The goal of reinforcement learning is to choose a course of successive actions in order to maximize the final (or cumulative) reward. Unlike supervised learning (which is typically a one step process), the reinforcement learning model doesn’t know the correct action at each step.
J.P. Morgan's electronic trading group has already developed algorithms using reinforcement learning. The diagram below shows the bank's machine learning model (we suspect it's blurry on purpose).
J.P. Morgan says the skillset for the role of data scientists is virtually the same as for any other quantitative researchers. Existing buy side and sell side quants with backgrounds in computer science, statistics, maths, financial engineering, econometrics and natural sciences should therefore be able to reinvent themselves. Expertise in quantitative trading strategies will be the crucial skill. "It is much easier for a quant researcher to change the format/size of a dataset, and employ better statistical and Machine Learning tools, than for an IT expert, silicon valley entrepreneur, or academic to learn how to design a viable trading strategy," say Kolanovic and Krishnamacharc.
By comparison, J.P. Morgan notes that you won't need to know about machine learning in any great detail. - Most of the Machine Learning methods are already coded (e.g. in R): you just need to apply the existing models. As a start, they suggest you can look at small datasets using GUI-based software like Weka. Python also has extensive libraries like Keras (keras.io). And there are open source Machine Learning libraries like Tensorflow and Theano.
If you're only planning to learn one coding language related to machine learning, J.P. Morgan suggests you choose R, along with the related packages below. However, C++, Python and Java also have machine learning applications as shown below.
Lastly, J.P. Morgan notes that support functions need to know about big data too.

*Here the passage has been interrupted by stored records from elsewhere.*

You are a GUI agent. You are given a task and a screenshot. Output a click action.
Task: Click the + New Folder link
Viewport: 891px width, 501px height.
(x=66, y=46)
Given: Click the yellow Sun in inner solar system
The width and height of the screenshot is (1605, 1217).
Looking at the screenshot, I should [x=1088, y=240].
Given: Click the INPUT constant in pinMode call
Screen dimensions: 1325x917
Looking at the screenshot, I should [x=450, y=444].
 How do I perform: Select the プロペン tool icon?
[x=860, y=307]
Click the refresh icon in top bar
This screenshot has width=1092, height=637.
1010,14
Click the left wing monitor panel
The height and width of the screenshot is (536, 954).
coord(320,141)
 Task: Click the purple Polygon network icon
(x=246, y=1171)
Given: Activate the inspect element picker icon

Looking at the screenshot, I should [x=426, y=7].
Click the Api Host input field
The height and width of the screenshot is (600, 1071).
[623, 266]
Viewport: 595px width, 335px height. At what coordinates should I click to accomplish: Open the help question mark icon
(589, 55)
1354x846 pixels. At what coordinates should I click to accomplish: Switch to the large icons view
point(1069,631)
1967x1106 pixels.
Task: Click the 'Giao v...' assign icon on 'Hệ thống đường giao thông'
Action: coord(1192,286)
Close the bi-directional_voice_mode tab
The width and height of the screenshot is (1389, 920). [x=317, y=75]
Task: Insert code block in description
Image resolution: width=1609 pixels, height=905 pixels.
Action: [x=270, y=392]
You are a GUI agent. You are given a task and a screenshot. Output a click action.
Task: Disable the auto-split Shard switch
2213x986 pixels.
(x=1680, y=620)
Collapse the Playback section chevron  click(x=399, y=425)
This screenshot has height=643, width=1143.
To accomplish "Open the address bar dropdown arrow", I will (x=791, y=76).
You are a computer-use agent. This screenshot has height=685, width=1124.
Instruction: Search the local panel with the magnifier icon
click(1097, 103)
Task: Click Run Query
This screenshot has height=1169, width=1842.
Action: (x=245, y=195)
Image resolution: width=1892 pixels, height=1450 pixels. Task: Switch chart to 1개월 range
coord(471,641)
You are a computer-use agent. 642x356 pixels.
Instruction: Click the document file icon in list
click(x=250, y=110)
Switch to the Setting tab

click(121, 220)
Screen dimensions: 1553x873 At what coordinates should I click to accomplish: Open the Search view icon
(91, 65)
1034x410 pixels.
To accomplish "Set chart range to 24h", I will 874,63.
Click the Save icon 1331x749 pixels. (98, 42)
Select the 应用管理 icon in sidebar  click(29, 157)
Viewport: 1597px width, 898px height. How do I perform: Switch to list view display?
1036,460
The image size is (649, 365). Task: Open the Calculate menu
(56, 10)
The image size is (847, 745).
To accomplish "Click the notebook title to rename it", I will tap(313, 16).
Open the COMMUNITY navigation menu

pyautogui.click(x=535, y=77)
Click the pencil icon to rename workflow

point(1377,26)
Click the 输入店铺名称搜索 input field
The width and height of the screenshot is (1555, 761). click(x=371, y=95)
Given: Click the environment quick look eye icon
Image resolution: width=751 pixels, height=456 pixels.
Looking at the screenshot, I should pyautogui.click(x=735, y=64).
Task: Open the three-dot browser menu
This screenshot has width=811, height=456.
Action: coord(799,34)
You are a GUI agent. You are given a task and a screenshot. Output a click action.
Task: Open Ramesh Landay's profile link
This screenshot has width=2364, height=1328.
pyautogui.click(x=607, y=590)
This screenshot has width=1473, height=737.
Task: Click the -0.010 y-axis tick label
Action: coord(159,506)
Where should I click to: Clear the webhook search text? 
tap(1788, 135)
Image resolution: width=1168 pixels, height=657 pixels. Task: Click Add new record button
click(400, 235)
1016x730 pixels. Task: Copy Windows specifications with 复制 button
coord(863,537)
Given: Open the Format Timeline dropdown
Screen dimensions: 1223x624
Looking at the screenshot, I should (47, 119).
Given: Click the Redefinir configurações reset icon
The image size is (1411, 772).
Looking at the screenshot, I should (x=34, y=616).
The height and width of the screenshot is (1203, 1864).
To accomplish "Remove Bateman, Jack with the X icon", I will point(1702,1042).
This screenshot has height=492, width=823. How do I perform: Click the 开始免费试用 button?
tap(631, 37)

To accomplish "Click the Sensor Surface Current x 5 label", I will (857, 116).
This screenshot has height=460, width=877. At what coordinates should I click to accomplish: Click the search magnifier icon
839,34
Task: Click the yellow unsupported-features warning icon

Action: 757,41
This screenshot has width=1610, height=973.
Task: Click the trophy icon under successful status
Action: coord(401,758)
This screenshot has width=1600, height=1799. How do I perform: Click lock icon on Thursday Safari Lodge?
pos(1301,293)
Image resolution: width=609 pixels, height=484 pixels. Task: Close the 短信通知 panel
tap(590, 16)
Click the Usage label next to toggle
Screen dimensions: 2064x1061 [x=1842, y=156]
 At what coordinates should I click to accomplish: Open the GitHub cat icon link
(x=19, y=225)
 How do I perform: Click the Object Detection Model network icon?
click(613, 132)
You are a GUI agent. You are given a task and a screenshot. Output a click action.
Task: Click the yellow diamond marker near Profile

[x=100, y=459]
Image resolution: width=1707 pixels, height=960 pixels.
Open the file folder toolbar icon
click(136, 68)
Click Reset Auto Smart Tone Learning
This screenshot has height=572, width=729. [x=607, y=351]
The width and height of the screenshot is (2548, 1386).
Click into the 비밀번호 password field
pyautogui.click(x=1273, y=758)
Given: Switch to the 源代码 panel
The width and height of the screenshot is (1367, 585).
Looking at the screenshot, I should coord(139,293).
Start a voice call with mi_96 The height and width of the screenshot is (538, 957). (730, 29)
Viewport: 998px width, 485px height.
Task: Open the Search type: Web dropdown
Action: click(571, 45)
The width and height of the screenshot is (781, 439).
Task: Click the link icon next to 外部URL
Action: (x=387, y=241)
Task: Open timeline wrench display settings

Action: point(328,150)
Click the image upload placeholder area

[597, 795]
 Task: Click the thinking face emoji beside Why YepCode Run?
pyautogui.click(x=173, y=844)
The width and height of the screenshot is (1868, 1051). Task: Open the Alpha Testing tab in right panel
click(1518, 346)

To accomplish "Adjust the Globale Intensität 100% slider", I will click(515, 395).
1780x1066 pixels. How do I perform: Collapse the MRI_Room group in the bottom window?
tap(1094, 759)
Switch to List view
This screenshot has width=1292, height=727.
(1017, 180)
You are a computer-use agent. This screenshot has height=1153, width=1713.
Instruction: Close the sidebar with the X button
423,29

The report says that too many recruiters and hiring managers are incapable of distinguishing between an ability to talk broadly about artificial intelligence and an ability to actually design a tradeable strategy At the same time, compliance teams will need to be able to vet machine learning models and to ensure that data is properly anonymized and doesn't contain private information. The age of machine learning in finance is upon us.